Exercise instructions >>
A – In the passage about a Washington bar scene, where did Rogers suggest getting together on Thursday?
B – From the passage about a Washington bar scene, please write out the part that opens with the words containing "On another night, Senator" and closes with "man told Rogers.", swapping "bar" for "lounge".

# Article start

On another night, Senator Ben Nelson (D., Neb.) came into the bar from the dining room and struck up a conversation with two men while several suitors lined up to wait their turn. Also on hand was Edwina Rogers, a lobbyist and the wife of Republican power broker Ed Rogers, who along with a female friend was enjoying a night on the town whose itinerary still included a stop at Georgetown’s Cafe Milano. Rogers, whose freewheeling style seemed hard to square with her role as a conservative strategist and former Bush White House aide at the National Economic Council, was immersed in conversation with someone whom she identified to me, moments later, as an important committee staffer. The topic wasn’t hard to discern.
“You need to make Rick an offer of at least three times what he’s making now,” the man told Rogers.
“Let’s get together Thursday at Charlie Palmer’s,” Rogers replied with a laugh. “And bring Rick.”

# Article end
# Information given start

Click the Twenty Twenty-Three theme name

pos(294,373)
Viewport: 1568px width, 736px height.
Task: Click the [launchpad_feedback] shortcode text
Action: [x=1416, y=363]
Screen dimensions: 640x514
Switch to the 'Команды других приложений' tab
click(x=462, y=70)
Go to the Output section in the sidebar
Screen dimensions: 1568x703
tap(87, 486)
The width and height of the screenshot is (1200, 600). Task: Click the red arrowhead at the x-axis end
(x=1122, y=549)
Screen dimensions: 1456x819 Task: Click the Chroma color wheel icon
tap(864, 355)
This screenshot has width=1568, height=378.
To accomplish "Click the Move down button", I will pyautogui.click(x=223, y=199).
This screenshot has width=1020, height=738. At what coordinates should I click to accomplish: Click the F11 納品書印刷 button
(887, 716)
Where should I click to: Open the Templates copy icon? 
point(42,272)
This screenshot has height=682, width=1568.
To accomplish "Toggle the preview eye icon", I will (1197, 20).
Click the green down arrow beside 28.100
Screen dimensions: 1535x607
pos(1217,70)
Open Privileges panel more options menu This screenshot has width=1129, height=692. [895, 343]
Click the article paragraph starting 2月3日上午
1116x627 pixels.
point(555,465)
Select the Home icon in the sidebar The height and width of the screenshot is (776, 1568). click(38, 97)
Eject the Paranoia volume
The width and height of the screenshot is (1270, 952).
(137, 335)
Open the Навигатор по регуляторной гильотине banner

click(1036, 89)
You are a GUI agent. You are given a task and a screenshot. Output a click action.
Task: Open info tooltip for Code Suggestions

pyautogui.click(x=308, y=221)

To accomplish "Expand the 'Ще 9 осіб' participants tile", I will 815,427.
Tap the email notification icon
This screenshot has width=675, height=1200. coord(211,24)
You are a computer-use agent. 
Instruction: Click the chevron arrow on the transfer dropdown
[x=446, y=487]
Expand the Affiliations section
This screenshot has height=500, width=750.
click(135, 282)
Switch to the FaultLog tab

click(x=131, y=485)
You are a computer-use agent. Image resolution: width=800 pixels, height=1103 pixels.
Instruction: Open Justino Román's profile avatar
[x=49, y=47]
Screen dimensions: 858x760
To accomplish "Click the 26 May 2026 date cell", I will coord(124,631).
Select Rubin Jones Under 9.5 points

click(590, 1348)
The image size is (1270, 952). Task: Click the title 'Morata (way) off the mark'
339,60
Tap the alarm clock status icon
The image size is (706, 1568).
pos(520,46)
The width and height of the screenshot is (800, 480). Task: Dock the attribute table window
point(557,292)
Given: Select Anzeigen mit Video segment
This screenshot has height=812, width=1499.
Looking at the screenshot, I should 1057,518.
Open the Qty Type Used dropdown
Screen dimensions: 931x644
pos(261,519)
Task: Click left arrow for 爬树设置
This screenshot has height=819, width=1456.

# Information given end

Responses per task >>
A – Charlie Palmer's

B –
On another night, Senator Ben Nelson (D., Neb.) came into the lounge from the dining room and struck up a conversation with two men while several suitors lined up to wait their turn. Also on hand was Edwina Rogers, a lobbyist and the wife of Republican power broker Ed Rogers, who along with a female friend was enjoying a night on the town whose itinerary still included a stop at Georgetown’s Cafe Milano. Rogers, whose freewheeling style seemed hard to square with her role as a conservative strategist and former Bush White House aide at the National Economic Council, was immersed in conversation with someone whom she identified to me, moments later, as an important committee staffer. The topic wasn’t hard to discern.
“You need to make Rick an offer of at least three times what he’s making now,” the man told Rogers.